Таковы или почти таковы все прочие пункты обвинения против г. Данилова. Арестанты в Лефортовском частном доме жаловались ему на голод, которым их там морили, на негодную, червивую пищу, которую им там давали; мировой судья записал их показания и препроводил к обер-полицеймейстеру как вице-президенту тюремного комитета на зависящее распоряжение. Что же тут преступного? В чем тут вина? Мировой судья, говорит прокурорский надзор, составил протоколы о неудовлетворительном содержании арестантов в Лефортовском частном доме. Но если б это было и так (хотя отдельных протоколов положительно не было), то разве может такое обстоятельство быть предметом судебного преследования?
Мировому судье поставлено в вину то, что по заявлению обратившихся к нему лиц он возбудил переписку с полицией для определения их подсудности, действуя на основании ст. 231 Уст., которая гласит: "Каждое судебное место само разрешает, подлежит ли дело его ведомству, и ни в каком случае не должно представлять суду высшему о разрешении своих сомнений о подсудности".
На полицейского унтер-офицера поступила жалоба, подкрепленная свидетельскими показаниями, в нанесении побоев; мировой судья вносит в протокол показания свидетелей, и потом дело, как ему неподсудное, передает обер-полицеймейстеру. Что же? Полиция формализуется и этим. Прокурор при всей необходимости поддерживать во что бы то ни стало обвинение должен был признать, что судья имел право передать дело обер-полицеймейстеру, -- только не в той форме, как он это сделал. Но закон нигде не устанавляет особенной формы для такого рода сообщений. Судья, говорит обвинение, мог передать дело на рассмотрение полицейской власти, но он не мог сообщать при этом своего заключения о деле: почему же не мог? Закон этого не воспрещает, а можно ли воздвигать перед судом обвинение не на точном основании закона? И может ли заключаться что-либо вредное или оскорбительное для полицейской власти в том обстоятельстве, что мировой судья при передаче дела сообщил о нем свое мнение?

* _НАБОР СТРОК_
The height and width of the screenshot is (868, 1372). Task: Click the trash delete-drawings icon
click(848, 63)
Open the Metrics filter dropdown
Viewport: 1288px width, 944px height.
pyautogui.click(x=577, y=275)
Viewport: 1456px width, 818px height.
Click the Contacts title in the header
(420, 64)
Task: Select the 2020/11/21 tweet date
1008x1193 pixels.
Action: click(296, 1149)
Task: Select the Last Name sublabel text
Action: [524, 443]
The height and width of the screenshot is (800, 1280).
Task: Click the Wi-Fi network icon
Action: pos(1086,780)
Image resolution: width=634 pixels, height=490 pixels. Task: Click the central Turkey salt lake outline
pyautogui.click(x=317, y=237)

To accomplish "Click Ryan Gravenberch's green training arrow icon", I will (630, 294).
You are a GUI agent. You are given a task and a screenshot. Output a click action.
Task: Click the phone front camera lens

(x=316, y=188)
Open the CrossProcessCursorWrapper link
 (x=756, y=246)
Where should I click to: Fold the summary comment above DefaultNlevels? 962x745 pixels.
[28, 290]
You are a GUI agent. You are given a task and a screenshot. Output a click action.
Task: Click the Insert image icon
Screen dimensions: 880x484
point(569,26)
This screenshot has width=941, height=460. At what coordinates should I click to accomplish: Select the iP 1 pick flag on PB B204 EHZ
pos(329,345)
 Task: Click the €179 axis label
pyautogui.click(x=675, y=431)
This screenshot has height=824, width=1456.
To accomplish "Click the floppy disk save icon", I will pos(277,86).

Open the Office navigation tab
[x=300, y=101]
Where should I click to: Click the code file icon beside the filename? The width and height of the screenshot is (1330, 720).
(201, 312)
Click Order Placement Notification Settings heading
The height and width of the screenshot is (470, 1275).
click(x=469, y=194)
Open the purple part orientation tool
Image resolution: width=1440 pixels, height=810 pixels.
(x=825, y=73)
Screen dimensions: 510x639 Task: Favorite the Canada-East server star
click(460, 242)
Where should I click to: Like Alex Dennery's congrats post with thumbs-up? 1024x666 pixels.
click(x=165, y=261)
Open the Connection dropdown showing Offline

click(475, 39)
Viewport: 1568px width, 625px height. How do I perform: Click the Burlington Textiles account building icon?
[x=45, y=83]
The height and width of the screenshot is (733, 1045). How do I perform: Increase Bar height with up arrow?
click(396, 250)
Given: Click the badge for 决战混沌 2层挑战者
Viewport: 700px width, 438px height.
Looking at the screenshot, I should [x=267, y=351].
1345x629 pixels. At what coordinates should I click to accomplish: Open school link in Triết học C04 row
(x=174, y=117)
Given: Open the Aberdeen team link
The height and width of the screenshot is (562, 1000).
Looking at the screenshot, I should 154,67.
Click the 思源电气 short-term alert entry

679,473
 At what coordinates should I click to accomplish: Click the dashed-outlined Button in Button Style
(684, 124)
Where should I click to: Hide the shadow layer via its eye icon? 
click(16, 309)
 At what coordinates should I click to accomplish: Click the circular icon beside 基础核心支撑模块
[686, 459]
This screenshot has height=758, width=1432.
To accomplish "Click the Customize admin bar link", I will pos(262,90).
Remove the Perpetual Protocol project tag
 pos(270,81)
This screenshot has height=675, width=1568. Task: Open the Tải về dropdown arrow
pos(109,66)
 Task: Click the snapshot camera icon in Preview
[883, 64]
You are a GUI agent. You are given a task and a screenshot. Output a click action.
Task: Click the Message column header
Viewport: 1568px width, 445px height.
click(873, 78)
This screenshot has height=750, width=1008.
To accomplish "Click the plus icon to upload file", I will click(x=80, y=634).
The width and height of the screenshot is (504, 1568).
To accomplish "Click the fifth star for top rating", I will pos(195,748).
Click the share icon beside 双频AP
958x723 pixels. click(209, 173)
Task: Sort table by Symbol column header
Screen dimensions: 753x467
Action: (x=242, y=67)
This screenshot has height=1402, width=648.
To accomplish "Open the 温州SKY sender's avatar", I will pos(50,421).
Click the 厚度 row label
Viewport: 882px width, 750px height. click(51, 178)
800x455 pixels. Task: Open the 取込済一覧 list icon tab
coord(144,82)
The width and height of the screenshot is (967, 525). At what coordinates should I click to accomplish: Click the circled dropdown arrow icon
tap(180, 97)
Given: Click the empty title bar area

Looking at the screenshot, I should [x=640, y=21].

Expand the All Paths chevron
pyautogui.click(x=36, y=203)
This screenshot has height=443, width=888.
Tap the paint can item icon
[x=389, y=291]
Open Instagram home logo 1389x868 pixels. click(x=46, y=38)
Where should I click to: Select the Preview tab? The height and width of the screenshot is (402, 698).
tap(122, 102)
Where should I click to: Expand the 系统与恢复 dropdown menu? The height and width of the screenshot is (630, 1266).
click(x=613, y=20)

* _ОБ УПРАЖНЕНИИ_
Выпишите из текста об обвинении мирового судьи Данилова отрывок от «Таковы или почти» до «предметом судебного преследования?» включительно.

* _ВЫПОЛНЕННОЕ ЗАДАНИЕ_
Таковы или почти таковы все прочие пункты обвинения против г. Данилова. Арестанты в Лефортовском частном доме жаловались ему на голод, которым их там морили, на негодную, червивую пищу, которую им там давали; мировой судья записал их показания и препроводил к обер-полицеймейстеру как вице-президенту тюремного комитета на зависящее распоряжение. Что же тут преступного? В чем тут вина? Мировой судья, говорит прокурорский надзор, составил протоколы о неудовлетворительном содержании арестантов в Лефортовском частном доме. Но если б это было и так (хотя отдельных протоколов положительно не было), то разве может такое обстоятельство быть предметом судебного преследования?